O primeiro passo dessa trajetória é a seleção de potenciais alvos terapêuticos em parceria com as indústrias farmacêuticas. Os alvos são proteínas humanas do tipo quinase, responsáveis por regular processos importantes do organismo, como divisão, proliferação e diferenciação celular. A falha nas funções de determinadas quinases está presente na maioria dos tipos de cânceres humanos e pode desencadear uma série de doenças.
Embora sejam consideradas alvos prioritários para o desenvolvimento de fármacos, estima-se que apenas 10% das mais de 500 quinases identificadas no genoma humano já tenham sido bem estudadas. “O foco de pesquisa do centro é justamente esse universo de proteínas pouco estudadas”, disse Katlin Massirer, coordenadora do CQMED.
Por meio de tecnologias disponíveis no laboratório, os pesquisadores do centro conseguem isolar e clonar o gene produtor de uma quinase-alvo e introduzi-lo em uma bactéria para produção em larga escala.
Após obter a proteína recombinante de bactérias, ela é colocada em contato com pequenas moléculas desenhadas e sintetizadas pelos pesquisadores, chamadas inibidores químicos. Essas moléculas são capazes de se ligar e inibir a proteína quinase de interesse.
“Esse é um passo crucial para a descoberta de moléculas que possam vir a funcionar no corpo humano”, explicou Massirer.
Por meio de uma série de técnicas, os pesquisadores determinam a estrutura da proteína e simulam sua ligação com os compostos químicos desenvolvidos a fim de avaliar o encaixe entre as moléculas, que precisa funcionar como uma “mão em uma luva”. Com base nisso, eles aprimoram ou desenvolvem novos compostos de modo capazes de se ligar àquela proteína específica.
Essas moléculas mais refinadas, altamente específicas e seletivas, recebem a denominação de “sondas químicas”. Elas permitem entender a função biológica da proteína-alvo e são precursoras de medicamentos que serão desenvolvidos pelas indústrias farmacêuticas. Ao longo dos quatro anos de existência do CQMED, os pesquisadores do centro conseguiram desenvolver duas sondas químicas (leia mais em http://agencia.fapesp.br/29699).

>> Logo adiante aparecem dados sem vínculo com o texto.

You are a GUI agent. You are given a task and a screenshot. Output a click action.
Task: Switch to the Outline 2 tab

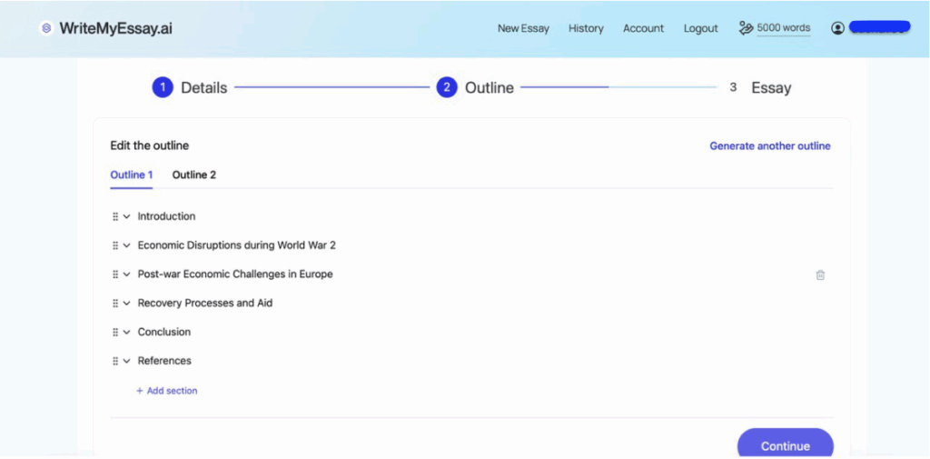point(194,175)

“Temos o compromisso de fornecer essas moléculas iniciais para as indústrias farmacêuticas. Além de deter o conhecimento ao longo de todo esse processo, as empresas com as quais temos parceria podem fazer modificações nessas moléculas iniciais para chegar mais próximo de um medicamento”, disse Massirer.
Todos os dados de experimentos feitos no CQMED são armazenados em um banco de dados de modo a serem preservados, facilmente recuperados e compartilhados.

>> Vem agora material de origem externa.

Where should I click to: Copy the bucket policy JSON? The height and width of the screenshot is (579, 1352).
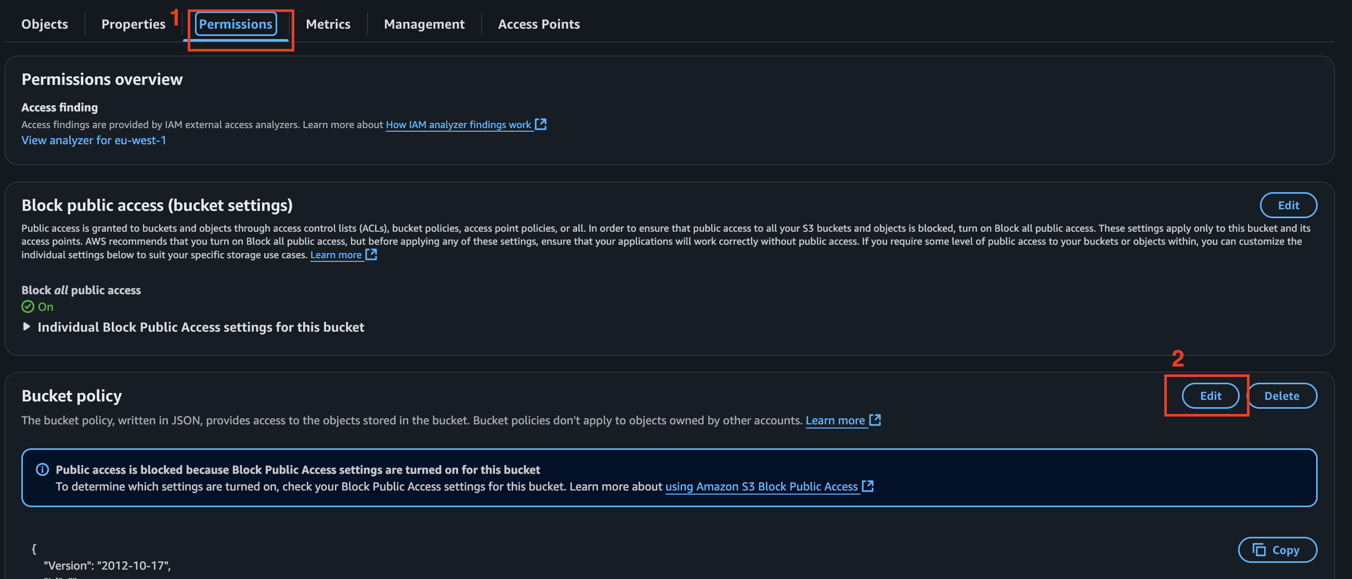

O sistema de gerenciamento de dados do centro está em conformidade com as novas diretrizes da FAPESP sobre armazenamento e compartilhamento de dados de pesquisas apoiadas pela Fundação, explicou Lucas Ferreira, gerente de tecnologia da informação do centro.
“Os dados precisam ficar armazenados permanentemente de modo que, se um pesquisador de fora do centro quiser ter acesso a eles para replicar um experimento, ele possa acessá-los facilmente”, disse Ferreira.